§ Extrait
————————

Alors voilà, elle se tient au milieu de la salle d’attente, BIM, BAM, BOUM, le visage tuméfié, multicolore. Le pan gauche de son pantalon est imbibé de sang, ça lui tombe dans le pied, elle a une tennis rouge, l’autre blanche. Elle est complètement ivre, elle se jette à mon cou :- Scusez-moi, ça vous embête si je passe devant ces gens ?
“Ces gens”, les patients en salle d’attente, me fixent, mains resserrées sur leurs effets personnels, hochant leur tête de concert, l’air de dire “prenez la, docteur, on n’en veut pas, on n’en veut plus, c’est sale, ça pue, et c’est dangereux”.
La Titubante entre.
– M’suis battue et on m’a donné des coups d’poings et des coups de couteau et des coups d’pieds et je sais même pas pourquoi, et c’est dégueulasse !
Et, disant cela, elle enfonce un doigt noir de crasse dans une des sept plaies béantes de sa fesse. On voit le muscle. CHLAK ! CHLAK ! Tranché sept fois. Le grand glutéal, le rouge et le noir des caillots. Des trous, des trous, des trous ! Mon regard glisse, nauséeux, sur la boite de sushis de midi abandonnée dans la poubelle.
– C’est une copine, docteur. J’ai pas compris pourquoi elle a fait ça. Au début, elle a voulu m’larder le visage.

————————

§ Données

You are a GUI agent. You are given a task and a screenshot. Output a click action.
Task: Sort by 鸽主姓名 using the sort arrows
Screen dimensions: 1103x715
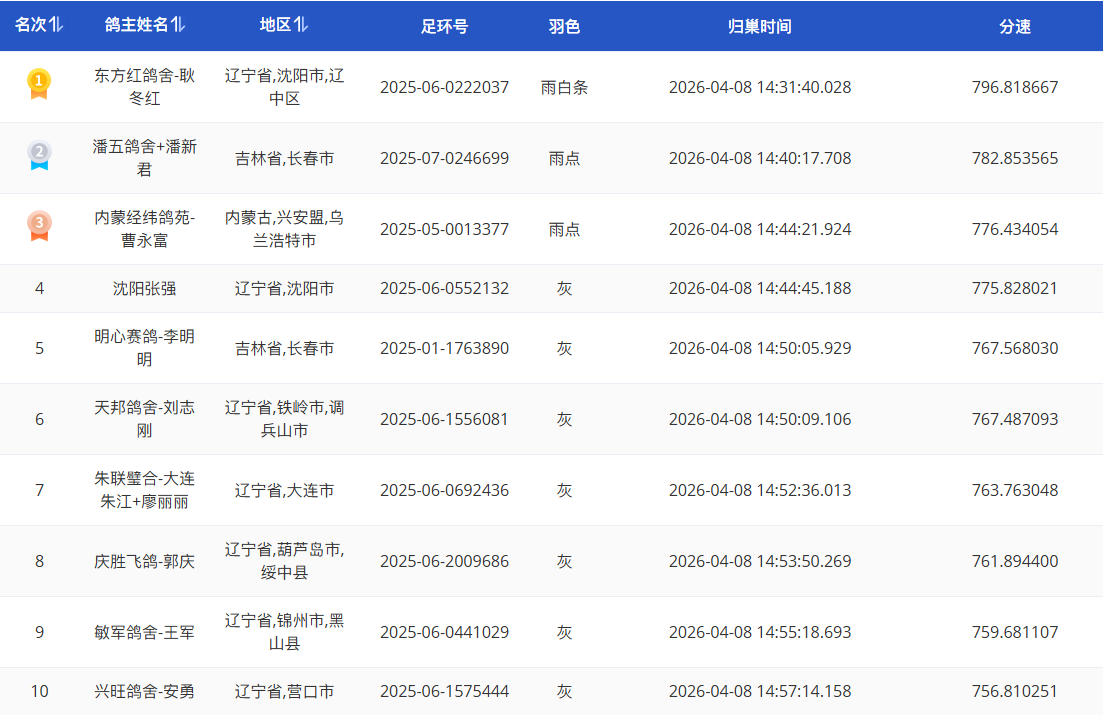click(178, 25)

————————

§ Exercice A
Pouvez-vous résumer l'extrait en deux phrases ?
§ Exercice B
Pouvez-vous transcrire le passage de l'extrait compris entre « La Titubante entre. » et « c’est dégueulasse ! », ces mots inclus ?
Les données forment un ensemble distinct de l'extrait.

§ Réponse A
Une femme ivre, au visage tuméfié et au pantalon imbibé de sang, demande à passer devant les patients de la salle d'attente, qui semblent vouloir s'en débarrasser. Une fois entrée, elle raconte avoir reçu des coups de poing, de pied et de couteau sans savoir pourquoi, montre les sept plaies de sa fesse et dit que c'est une copine qui l'a agressée.

§ Réponse B
La Titubante entre.
– M’suis battue et on m’a donné des coups d’poings et des coups de couteau et des coups d’pieds et je sais même pas pourquoi, et c’est dégueulasse !